DATA PROVIDED:
----

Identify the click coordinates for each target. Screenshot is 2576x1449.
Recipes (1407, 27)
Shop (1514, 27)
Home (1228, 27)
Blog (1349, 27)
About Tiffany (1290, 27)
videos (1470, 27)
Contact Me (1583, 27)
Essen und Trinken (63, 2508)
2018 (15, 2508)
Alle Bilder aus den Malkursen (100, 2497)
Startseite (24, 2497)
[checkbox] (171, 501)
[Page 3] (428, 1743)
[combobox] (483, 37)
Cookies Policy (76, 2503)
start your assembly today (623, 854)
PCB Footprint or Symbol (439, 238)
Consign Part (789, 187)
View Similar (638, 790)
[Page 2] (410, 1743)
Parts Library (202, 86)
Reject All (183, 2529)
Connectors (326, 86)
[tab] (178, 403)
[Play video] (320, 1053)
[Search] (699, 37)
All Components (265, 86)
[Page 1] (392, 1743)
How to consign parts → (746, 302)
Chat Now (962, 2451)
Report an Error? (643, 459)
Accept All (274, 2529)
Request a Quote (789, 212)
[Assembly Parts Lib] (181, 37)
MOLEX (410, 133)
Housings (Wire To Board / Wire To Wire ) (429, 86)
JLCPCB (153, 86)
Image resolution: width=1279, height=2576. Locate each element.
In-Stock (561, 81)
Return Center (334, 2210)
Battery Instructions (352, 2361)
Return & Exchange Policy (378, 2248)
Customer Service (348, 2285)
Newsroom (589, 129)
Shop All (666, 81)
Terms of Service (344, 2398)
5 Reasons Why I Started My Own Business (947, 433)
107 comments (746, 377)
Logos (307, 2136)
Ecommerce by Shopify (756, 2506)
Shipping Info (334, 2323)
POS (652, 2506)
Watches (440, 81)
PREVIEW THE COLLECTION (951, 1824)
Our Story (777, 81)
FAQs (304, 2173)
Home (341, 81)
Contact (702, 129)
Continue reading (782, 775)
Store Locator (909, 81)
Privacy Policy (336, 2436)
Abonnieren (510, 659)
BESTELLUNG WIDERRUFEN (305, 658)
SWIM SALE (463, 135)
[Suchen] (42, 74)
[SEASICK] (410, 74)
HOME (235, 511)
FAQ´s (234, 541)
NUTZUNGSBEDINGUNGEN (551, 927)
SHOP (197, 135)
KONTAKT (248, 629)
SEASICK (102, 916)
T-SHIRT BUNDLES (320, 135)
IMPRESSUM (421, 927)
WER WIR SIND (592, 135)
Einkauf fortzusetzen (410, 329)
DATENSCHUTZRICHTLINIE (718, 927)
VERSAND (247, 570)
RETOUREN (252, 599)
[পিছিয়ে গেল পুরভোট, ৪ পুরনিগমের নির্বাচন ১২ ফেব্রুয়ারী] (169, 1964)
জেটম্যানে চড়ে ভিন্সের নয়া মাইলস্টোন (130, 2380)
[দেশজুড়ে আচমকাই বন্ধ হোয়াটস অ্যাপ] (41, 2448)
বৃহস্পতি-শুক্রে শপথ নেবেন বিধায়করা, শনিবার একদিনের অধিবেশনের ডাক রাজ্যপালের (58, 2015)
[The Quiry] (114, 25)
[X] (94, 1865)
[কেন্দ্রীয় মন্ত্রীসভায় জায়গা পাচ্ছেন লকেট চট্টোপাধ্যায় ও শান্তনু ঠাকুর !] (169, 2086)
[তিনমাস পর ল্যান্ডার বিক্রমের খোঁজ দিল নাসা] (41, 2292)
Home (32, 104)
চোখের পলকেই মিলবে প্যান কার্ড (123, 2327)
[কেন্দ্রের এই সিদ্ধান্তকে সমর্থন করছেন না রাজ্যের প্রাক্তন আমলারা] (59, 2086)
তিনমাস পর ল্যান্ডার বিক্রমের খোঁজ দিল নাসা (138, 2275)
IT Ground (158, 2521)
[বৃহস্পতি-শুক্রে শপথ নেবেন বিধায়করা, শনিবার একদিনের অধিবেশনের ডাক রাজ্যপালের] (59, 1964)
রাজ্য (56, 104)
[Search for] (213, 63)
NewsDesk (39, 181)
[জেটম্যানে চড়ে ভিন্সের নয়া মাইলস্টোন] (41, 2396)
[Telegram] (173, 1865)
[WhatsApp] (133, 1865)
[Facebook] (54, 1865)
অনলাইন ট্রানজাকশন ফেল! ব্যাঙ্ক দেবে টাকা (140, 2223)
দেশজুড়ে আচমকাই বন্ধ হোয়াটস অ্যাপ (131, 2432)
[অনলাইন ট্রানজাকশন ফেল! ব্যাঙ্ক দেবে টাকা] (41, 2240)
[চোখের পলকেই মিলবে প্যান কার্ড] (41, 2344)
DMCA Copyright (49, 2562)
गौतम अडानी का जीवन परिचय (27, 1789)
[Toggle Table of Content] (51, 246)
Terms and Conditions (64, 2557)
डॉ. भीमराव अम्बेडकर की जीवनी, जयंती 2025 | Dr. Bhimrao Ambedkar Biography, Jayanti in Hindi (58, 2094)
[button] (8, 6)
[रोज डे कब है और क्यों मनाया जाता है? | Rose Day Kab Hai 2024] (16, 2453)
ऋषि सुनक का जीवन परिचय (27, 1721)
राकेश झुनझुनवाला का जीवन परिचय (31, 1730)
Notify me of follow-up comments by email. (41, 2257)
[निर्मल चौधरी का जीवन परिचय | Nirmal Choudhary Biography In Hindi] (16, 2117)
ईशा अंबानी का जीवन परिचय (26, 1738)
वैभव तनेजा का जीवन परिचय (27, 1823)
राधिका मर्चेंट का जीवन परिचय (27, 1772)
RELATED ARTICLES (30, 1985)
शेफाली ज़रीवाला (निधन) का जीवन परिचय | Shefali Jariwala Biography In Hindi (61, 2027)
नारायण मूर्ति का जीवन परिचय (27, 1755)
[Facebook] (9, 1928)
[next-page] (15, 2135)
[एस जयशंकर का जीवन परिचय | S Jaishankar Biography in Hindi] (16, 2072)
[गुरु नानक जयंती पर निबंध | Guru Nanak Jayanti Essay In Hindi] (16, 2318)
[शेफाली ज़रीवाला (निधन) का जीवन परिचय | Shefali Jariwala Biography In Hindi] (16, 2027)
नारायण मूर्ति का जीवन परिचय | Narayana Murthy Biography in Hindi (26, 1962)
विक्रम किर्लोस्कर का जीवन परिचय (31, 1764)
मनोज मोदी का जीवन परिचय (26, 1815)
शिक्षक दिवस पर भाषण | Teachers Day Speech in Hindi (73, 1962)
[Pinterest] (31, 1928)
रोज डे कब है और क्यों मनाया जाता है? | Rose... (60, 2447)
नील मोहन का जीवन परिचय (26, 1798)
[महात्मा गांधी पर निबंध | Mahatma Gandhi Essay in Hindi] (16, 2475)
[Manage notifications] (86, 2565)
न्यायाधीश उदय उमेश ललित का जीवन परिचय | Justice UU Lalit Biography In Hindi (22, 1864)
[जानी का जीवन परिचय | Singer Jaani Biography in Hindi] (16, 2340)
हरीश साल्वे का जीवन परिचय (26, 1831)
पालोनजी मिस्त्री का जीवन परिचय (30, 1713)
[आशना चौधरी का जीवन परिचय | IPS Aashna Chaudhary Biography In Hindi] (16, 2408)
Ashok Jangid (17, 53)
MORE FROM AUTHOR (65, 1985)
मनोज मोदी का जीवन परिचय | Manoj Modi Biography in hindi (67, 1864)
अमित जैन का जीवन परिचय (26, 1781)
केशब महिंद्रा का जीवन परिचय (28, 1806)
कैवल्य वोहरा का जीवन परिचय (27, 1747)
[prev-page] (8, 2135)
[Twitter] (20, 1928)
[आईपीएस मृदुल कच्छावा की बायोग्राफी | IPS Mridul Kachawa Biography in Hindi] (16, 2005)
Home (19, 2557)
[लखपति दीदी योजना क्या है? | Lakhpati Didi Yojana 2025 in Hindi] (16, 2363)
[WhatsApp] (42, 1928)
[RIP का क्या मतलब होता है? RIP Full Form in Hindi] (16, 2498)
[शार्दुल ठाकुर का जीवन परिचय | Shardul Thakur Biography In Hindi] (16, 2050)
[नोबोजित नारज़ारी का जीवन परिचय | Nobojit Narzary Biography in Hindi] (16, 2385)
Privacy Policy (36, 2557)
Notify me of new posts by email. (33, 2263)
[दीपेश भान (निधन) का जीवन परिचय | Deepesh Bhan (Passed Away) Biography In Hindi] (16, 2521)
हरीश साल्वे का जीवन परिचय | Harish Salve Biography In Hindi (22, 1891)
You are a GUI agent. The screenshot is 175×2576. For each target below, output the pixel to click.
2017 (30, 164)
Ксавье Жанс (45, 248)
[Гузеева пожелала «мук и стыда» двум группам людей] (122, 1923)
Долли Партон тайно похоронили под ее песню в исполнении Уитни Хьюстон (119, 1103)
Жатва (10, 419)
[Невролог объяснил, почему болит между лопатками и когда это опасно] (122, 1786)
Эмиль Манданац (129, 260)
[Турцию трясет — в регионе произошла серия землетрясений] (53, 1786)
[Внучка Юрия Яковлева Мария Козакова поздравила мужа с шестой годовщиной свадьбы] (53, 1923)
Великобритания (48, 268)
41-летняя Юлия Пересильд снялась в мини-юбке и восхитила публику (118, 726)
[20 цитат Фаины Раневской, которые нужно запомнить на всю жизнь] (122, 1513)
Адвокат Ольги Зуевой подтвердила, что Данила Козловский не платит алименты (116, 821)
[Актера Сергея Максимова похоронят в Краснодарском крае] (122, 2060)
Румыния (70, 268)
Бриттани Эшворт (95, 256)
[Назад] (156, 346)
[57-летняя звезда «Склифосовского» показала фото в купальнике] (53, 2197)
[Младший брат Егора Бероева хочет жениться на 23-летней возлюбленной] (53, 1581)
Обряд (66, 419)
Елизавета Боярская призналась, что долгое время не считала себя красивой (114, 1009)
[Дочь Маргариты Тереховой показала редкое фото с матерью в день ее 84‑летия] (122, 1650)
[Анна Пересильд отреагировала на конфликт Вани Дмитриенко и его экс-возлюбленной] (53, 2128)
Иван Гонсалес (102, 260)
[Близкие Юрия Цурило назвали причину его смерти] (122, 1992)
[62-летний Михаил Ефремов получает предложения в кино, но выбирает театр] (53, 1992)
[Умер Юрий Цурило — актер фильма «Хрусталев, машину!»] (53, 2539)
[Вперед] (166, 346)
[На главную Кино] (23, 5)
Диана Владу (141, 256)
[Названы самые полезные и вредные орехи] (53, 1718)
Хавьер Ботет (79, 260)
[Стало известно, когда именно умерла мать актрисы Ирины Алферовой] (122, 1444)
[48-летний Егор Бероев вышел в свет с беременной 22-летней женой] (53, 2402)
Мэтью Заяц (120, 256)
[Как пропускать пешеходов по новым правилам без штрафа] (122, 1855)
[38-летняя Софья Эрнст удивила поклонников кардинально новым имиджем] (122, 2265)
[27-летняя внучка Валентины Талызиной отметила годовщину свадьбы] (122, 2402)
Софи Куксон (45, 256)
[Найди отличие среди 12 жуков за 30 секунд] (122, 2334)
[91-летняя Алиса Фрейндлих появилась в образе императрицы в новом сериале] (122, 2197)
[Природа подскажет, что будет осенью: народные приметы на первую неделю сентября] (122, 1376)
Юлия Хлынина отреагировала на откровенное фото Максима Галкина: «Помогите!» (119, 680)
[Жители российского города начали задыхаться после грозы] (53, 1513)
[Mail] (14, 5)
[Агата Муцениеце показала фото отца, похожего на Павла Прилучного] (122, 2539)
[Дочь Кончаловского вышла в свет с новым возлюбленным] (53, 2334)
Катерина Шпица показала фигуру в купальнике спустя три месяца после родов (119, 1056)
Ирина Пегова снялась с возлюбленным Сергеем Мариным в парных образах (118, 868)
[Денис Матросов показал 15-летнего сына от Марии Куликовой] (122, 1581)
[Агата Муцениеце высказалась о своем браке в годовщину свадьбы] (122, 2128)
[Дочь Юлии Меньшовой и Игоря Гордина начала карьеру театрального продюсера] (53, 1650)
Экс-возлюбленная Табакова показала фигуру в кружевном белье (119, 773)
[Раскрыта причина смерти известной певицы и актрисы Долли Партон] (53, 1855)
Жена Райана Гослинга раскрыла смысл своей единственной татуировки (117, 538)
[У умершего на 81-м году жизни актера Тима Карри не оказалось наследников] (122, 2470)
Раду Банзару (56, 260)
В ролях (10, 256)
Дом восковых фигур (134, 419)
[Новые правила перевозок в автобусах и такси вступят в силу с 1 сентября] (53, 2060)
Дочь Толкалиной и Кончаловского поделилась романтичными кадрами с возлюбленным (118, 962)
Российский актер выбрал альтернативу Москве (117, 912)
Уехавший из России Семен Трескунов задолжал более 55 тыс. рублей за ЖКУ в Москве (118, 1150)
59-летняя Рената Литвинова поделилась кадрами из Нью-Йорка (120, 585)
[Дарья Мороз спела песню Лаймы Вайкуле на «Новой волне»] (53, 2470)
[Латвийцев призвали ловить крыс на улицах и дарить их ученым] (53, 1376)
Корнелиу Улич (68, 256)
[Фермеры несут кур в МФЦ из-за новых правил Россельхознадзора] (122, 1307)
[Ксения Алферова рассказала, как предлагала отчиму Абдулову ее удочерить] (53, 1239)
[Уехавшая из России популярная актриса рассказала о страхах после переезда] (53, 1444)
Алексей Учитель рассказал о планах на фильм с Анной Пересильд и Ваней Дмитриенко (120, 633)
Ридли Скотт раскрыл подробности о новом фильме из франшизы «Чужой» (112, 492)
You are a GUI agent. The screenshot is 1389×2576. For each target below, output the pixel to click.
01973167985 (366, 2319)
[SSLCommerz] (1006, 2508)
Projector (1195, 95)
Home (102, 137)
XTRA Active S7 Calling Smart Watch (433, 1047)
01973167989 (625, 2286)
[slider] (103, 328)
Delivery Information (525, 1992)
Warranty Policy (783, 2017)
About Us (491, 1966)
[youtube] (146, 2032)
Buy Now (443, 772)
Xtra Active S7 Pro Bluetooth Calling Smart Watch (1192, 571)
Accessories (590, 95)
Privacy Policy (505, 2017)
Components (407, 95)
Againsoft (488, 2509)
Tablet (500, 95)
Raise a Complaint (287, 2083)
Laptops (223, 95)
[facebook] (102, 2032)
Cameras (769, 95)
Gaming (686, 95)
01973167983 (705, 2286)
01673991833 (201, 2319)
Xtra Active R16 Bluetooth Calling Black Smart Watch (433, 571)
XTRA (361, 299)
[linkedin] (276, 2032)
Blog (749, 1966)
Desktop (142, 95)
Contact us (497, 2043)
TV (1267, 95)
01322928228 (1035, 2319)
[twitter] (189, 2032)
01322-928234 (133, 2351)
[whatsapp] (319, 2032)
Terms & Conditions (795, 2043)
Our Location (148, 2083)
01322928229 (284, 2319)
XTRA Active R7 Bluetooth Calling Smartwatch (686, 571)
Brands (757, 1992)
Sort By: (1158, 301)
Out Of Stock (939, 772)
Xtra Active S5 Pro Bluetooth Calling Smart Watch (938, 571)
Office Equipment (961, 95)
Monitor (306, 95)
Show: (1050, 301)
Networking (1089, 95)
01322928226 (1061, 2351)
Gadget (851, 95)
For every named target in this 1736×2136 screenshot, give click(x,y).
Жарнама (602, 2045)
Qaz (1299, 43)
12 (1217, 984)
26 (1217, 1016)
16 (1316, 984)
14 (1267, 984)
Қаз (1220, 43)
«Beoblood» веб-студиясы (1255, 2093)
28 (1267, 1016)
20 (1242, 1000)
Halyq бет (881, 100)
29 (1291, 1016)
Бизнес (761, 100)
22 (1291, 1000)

----

WORK ITEM: Reproduce, word for word and in full, only the lines above that start at the line with "[combobox] (483, 37)" and run through the line with "[The Quiry] (114, 25)", both ends included.

RESULT OF THE EXERCISE:
[combobox] (483, 37)
Cookies Policy (76, 2503)
start your assembly today (623, 854)
PCB Footprint or Symbol (439, 238)
Consign Part (789, 187)
View Similar (638, 790)
[Page 2] (410, 1743)
Parts Library (202, 86)
Reject All (183, 2529)
Connectors (326, 86)
[tab] (178, 403)
[Play video] (320, 1053)
[Search] (699, 37)
All Components (265, 86)
[Page 1] (392, 1743)
How to consign parts → (746, 302)
Chat Now (962, 2451)
Report an Error? (643, 459)
Accept All (274, 2529)
Request a Quote (789, 212)
[Assembly Parts Lib] (181, 37)
MOLEX (410, 133)
Housings (Wire To Board / Wire To Wire ) (429, 86)
JLCPCB (153, 86)
Image resolution: width=1279, height=2576. Locate each element.
In-Stock (561, 81)
Return Center (334, 2210)
Battery Instructions (352, 2361)
Return & Exchange Policy (378, 2248)
Customer Service (348, 2285)
Newsroom (589, 129)
Shop All (666, 81)
Terms of Service (344, 2398)
5 Reasons Why I Started My Own Business (947, 433)
107 comments (746, 377)
Logos (307, 2136)
Ecommerce by Shopify (756, 2506)
Shipping Info (334, 2323)
POS (652, 2506)
Watches (440, 81)
PREVIEW THE COLLECTION (951, 1824)
Our Story (777, 81)
FAQs (304, 2173)
Home (341, 81)
Contact (702, 129)
Continue reading (782, 775)
Store Locator (909, 81)
Privacy Policy (336, 2436)
Abonnieren (510, 659)
BESTELLUNG WIDERRUFEN (305, 658)
SWIM SALE (463, 135)
[Suchen] (42, 74)
[SEASICK] (410, 74)
HOME (235, 511)
FAQ´s (234, 541)
NUTZUNGSBEDINGUNGEN (551, 927)
SHOP (197, 135)
KONTAKT (248, 629)
SEASICK (102, 916)
T-SHIRT BUNDLES (320, 135)
IMPRESSUM (421, 927)
WER WIR SIND (592, 135)
Einkauf fortzusetzen (410, 329)
DATENSCHUTZRICHTLINIE (718, 927)
VERSAND (247, 570)
RETOUREN (252, 599)
[পিছিয়ে গেল পুরভোট, ৪ পুরনিগমের নির্বাচন ১২ ফেব্রুয়ারী] (169, 1964)
জেটম্যানে চড়ে ভিন্সের নয়া মাইলস্টোন (130, 2380)
[দেশজুড়ে আচমকাই বন্ধ হোয়াটস অ্যাপ] (41, 2448)
বৃহস্পতি-শুক্রে শপথ নেবেন বিধায়করা, শনিবার একদিনের অধিবেশনের ডাক রাজ্যপালের (58, 2015)
[The Quiry] (114, 25)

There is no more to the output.